**Activity:** An exact copy of every record is the expected answer.

*** Source data ***

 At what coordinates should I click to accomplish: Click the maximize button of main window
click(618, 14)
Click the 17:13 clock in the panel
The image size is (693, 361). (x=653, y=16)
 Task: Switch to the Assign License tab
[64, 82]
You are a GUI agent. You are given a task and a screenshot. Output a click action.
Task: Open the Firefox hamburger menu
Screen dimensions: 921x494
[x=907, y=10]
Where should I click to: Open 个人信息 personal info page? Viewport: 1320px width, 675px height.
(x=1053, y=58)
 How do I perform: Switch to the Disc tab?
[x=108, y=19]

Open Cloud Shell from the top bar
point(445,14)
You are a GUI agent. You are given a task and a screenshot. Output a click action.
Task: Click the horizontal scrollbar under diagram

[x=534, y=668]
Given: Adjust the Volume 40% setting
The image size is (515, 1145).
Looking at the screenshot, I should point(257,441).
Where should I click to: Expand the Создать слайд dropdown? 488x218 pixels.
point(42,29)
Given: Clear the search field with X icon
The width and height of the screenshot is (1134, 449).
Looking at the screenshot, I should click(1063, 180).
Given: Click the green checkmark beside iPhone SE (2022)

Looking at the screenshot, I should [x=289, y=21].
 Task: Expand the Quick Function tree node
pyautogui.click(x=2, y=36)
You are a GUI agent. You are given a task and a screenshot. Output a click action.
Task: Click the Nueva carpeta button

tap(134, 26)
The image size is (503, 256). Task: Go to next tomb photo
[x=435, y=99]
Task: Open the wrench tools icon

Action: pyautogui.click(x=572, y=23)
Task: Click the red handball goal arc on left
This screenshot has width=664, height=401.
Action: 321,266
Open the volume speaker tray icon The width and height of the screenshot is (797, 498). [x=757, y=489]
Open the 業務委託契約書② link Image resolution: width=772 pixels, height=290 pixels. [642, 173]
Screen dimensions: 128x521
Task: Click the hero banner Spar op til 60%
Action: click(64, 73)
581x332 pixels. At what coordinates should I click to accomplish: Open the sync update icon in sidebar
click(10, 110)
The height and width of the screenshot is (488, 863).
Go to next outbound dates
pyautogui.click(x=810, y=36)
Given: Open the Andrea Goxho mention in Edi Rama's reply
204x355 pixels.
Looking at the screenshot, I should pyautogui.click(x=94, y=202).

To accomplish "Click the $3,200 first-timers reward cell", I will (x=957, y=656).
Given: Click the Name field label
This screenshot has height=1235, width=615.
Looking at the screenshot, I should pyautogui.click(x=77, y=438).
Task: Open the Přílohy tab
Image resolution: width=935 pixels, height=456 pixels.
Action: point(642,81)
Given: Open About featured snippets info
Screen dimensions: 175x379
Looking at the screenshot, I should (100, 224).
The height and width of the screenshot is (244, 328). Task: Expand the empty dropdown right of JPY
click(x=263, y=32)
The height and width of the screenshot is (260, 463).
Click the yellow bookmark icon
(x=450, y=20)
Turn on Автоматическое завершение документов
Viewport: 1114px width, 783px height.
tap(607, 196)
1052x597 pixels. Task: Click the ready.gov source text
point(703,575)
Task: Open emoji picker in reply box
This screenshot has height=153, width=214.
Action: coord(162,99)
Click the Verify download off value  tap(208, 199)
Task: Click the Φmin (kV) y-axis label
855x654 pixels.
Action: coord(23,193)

*** End of Source data ***

**Result of the task:**
 At what coordinates should I click to accomplish: Click the maximize button of main window
click(618, 14)
Click the 17:13 clock in the panel
The image size is (693, 361). (x=653, y=16)
 Task: Switch to the Assign License tab
[64, 82]
You are a GUI agent. You are given a task and a screenshot. Output a click action.
Task: Open the Firefox hamburger menu
Screen dimensions: 921x494
[x=907, y=10]
Where should I click to: Open 个人信息 personal info page? Viewport: 1320px width, 675px height.
(x=1053, y=58)
 How do I perform: Switch to the Disc tab?
[x=108, y=19]

Open Cloud Shell from the top bar
point(445,14)
You are a GUI agent. You are given a task and a screenshot. Output a click action.
Task: Click the horizontal scrollbar under diagram

[x=534, y=668]
Given: Adjust the Volume 40% setting
The image size is (515, 1145).
Looking at the screenshot, I should point(257,441).
Where should I click to: Expand the Создать слайд dropdown? 488x218 pixels.
point(42,29)
Given: Clear the search field with X icon
The width and height of the screenshot is (1134, 449).
Looking at the screenshot, I should click(1063, 180).
Given: Click the green checkmark beside iPhone SE (2022)

Looking at the screenshot, I should [x=289, y=21].
 Task: Expand the Quick Function tree node
pyautogui.click(x=2, y=36)
You are a GUI agent. You are given a task and a screenshot. Output a click action.
Task: Click the Nueva carpeta button

tap(134, 26)
The image size is (503, 256). Task: Go to next tomb photo
[x=435, y=99]
Task: Open the wrench tools icon

Action: pyautogui.click(x=572, y=23)
Task: Click the red handball goal arc on left
This screenshot has width=664, height=401.
Action: 321,266
Open the volume speaker tray icon The width and height of the screenshot is (797, 498). [x=757, y=489]
Open the 業務委託契約書② link Image resolution: width=772 pixels, height=290 pixels. [642, 173]
Screen dimensions: 128x521
Task: Click the hero banner Spar op til 60%
Action: click(64, 73)
581x332 pixels. At what coordinates should I click to accomplish: Open the sync update icon in sidebar
click(10, 110)
The height and width of the screenshot is (488, 863).
Go to next outbound dates
pyautogui.click(x=810, y=36)
Given: Open the Andrea Goxho mention in Edi Rama's reply
204x355 pixels.
Looking at the screenshot, I should pyautogui.click(x=94, y=202).

To accomplish "Click the $3,200 first-timers reward cell", I will (x=957, y=656).
Given: Click the Name field label
This screenshot has height=1235, width=615.
Looking at the screenshot, I should pyautogui.click(x=77, y=438).
Task: Open the Přílohy tab
Image resolution: width=935 pixels, height=456 pixels.
Action: point(642,81)
Given: Open About featured snippets info
Screen dimensions: 175x379
Looking at the screenshot, I should (100, 224).
The height and width of the screenshot is (244, 328). Task: Expand the empty dropdown right of JPY
click(x=263, y=32)
The height and width of the screenshot is (260, 463).
Click the yellow bookmark icon
(x=450, y=20)
Turn on Автоматическое завершение документов
Viewport: 1114px width, 783px height.
tap(607, 196)
1052x597 pixels. Task: Click the ready.gov source text
point(703,575)
Task: Open emoji picker in reply box
This screenshot has height=153, width=214.
Action: coord(162,99)
Click the Verify download off value  tap(208, 199)
Task: Click the Φmin (kV) y-axis label
855x654 pixels.
Action: coord(23,193)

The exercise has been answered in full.